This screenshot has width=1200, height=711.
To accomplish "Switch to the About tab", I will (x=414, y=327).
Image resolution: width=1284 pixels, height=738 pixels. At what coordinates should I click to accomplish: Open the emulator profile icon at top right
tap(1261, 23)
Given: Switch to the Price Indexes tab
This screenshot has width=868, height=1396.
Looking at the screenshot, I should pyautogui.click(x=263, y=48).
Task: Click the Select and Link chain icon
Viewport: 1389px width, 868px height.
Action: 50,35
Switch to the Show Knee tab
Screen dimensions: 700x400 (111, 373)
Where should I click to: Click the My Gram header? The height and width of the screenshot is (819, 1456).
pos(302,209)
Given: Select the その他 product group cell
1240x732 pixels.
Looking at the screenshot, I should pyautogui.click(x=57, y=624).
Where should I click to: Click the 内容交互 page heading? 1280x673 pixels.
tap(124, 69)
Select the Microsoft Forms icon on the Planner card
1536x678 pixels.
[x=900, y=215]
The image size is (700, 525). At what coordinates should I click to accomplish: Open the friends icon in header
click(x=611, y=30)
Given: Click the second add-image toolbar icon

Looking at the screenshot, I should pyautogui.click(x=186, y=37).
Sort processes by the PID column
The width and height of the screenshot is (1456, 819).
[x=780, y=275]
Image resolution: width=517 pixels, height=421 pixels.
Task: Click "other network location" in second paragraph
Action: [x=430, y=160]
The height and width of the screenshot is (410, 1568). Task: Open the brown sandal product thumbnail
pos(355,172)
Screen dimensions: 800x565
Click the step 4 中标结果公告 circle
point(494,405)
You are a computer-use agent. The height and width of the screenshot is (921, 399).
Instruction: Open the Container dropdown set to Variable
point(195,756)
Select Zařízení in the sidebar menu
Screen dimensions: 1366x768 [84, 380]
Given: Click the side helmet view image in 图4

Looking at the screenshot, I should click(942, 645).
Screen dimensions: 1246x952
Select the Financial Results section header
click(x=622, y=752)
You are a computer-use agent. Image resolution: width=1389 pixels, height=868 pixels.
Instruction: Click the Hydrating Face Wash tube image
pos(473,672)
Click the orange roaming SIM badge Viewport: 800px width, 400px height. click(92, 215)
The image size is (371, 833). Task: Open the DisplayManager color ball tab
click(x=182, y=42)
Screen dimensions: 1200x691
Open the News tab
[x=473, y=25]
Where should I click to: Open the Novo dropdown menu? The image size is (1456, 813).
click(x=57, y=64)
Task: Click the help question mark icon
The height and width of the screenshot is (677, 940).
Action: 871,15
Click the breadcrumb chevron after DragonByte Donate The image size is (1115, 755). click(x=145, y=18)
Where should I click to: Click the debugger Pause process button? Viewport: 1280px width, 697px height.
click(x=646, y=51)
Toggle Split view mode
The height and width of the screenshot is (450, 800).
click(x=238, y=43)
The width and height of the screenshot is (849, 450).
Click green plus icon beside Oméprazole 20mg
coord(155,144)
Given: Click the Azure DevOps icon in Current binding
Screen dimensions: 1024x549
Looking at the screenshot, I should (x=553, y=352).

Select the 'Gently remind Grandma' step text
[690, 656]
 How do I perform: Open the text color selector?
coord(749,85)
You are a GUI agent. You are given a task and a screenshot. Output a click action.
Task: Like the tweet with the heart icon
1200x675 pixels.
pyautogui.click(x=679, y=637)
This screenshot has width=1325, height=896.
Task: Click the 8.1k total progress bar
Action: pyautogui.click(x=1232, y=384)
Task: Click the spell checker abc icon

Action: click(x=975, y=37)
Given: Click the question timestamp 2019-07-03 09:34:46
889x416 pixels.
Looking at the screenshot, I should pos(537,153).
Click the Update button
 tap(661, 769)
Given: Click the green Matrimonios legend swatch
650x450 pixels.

Work instructions ▸ Convert every line of the items above into a JSON list of strings, one string per line, and leave out the blank lines.

Problem solution ▸
[
  "This screenshot has width=1200, height=711.",
  "To accomplish \"Switch to the About tab\", I will (x=414, y=327).",
  "Image resolution: width=1284 pixels, height=738 pixels. At what coordinates should I click to accomplish: Open the emulator profile icon at top right",
  "tap(1261, 23)",
  "Given: Switch to the Price Indexes tab",
  "This screenshot has width=868, height=1396.",
  "Looking at the screenshot, I should pyautogui.click(x=263, y=48).",
  "Task: Click the Select and Link chain icon",
  "Viewport: 1389px width, 868px height.",
  "Action: 50,35",
  "Switch to the Show Knee tab",
  "Screen dimensions: 700x400 (111, 373)",
  "Where should I click to: Click the My Gram header? The height and width of the screenshot is (819, 1456).",
  "pos(302,209)",
  "Given: Select the その他 product group cell",
  "1240x732 pixels.",
  "Looking at the screenshot, I should pyautogui.click(x=57, y=624).",
  "Where should I click to: Click the 内容交互 page heading? 1280x673 pixels.",
  "tap(124, 69)",
  "Select the Microsoft Forms icon on the Planner card",
  "1536x678 pixels.",
  "[x=900, y=215]",
  "The image size is (700, 525). At what coordinates should I click to accomplish: Open the friends icon in header",
  "click(x=611, y=30)",
  "Given: Click the second add-image toolbar icon",
  "Looking at the screenshot, I should pyautogui.click(x=186, y=37).",
  "Sort processes by the PID column",
  "The width and height of the screenshot is (1456, 819).",
  "[x=780, y=275]",
  "Image resolution: width=517 pixels, height=421 pixels.",
  "Task: Click \"other network location\" in second paragraph",
  "Action: [x=430, y=160]",
  "The height and width of the screenshot is (410, 1568). Task: Open the brown sandal product thumbnail",
  "pos(355,172)",
  "Screen dimensions: 800x565",
  "Click the step 4 中标结果公告 circle",
  "point(494,405)",
  "You are a computer-use agent. The height and width of the screenshot is (921, 399).",
  "Instruction: Open the Container dropdown set to Variable",
  "point(195,756)",
  "Select Zařízení in the sidebar menu",
  "Screen dimensions: 1366x768 [84, 380]",
  "Given: Click the side helmet view image in 图4",
  "Looking at the screenshot, I should click(942, 645).",
  "Screen dimensions: 1246x952",
  "Select the Financial Results section header",
  "click(x=622, y=752)",
  "You are a computer-use agent. Image resolution: width=1389 pixels, height=868 pixels.",
  "Instruction: Click the Hydrating Face Wash tube image",
  "pos(473,672)",
  "Click the orange roaming SIM badge Viewport: 800px width, 400px height. click(92, 215)",
  "The image size is (371, 833). Task: Open the DisplayManager color ball tab",
  "click(x=182, y=42)",
  "Screen dimensions: 1200x691",
  "Open the News tab",
  "[x=473, y=25]",
  "Where should I click to: Open the Novo dropdown menu? The image size is (1456, 813).",
  "click(x=57, y=64)",
  "Task: Click the help question mark icon",
  "The height and width of the screenshot is (677, 940).",
  "Action: 871,15",
  "Click the breadcrumb chevron after DragonByte Donate The image size is (1115, 755). click(x=145, y=18)",
  "Where should I click to: Click the debugger Pause process button? Viewport: 1280px width, 697px height.",
  "click(x=646, y=51)",
  "Toggle Split view mode",
  "The height and width of the screenshot is (450, 800).",
  "click(x=238, y=43)",
  "The width and height of the screenshot is (849, 450).",
  "Click green plus icon beside Oméprazole 20mg",
  "coord(155,144)",
  "Given: Click the Azure DevOps icon in Current binding",
  "Screen dimensions: 1024x549",
  "Looking at the screenshot, I should (x=553, y=352).",
  "Select the 'Gently remind Grandma' step text",
  "[690, 656]",
  " How do I perform: Open the text color selector?",
  "coord(749,85)",
  "You are a GUI agent. You are given a task and a screenshot. Output a click action.",
  "Task: Like the tweet with the heart icon",
  "1200x675 pixels.",
  "pyautogui.click(x=679, y=637)",
  "This screenshot has width=1325, height=896.",
  "Task: Click the 8.1k total progress bar",
  "Action: pyautogui.click(x=1232, y=384)",
  "Task: Click the spell checker abc icon",
  "Action: click(x=975, y=37)",
  "Given: Click the question timestamp 2019-07-03 09:34:46",
  "889x416 pixels.",
  "Looking at the screenshot, I should pos(537,153).",
  "Click the Update button",
  " tap(661, 769)",
  "Given: Click the green Matrimonios legend swatch",
  "650x450 pixels."
]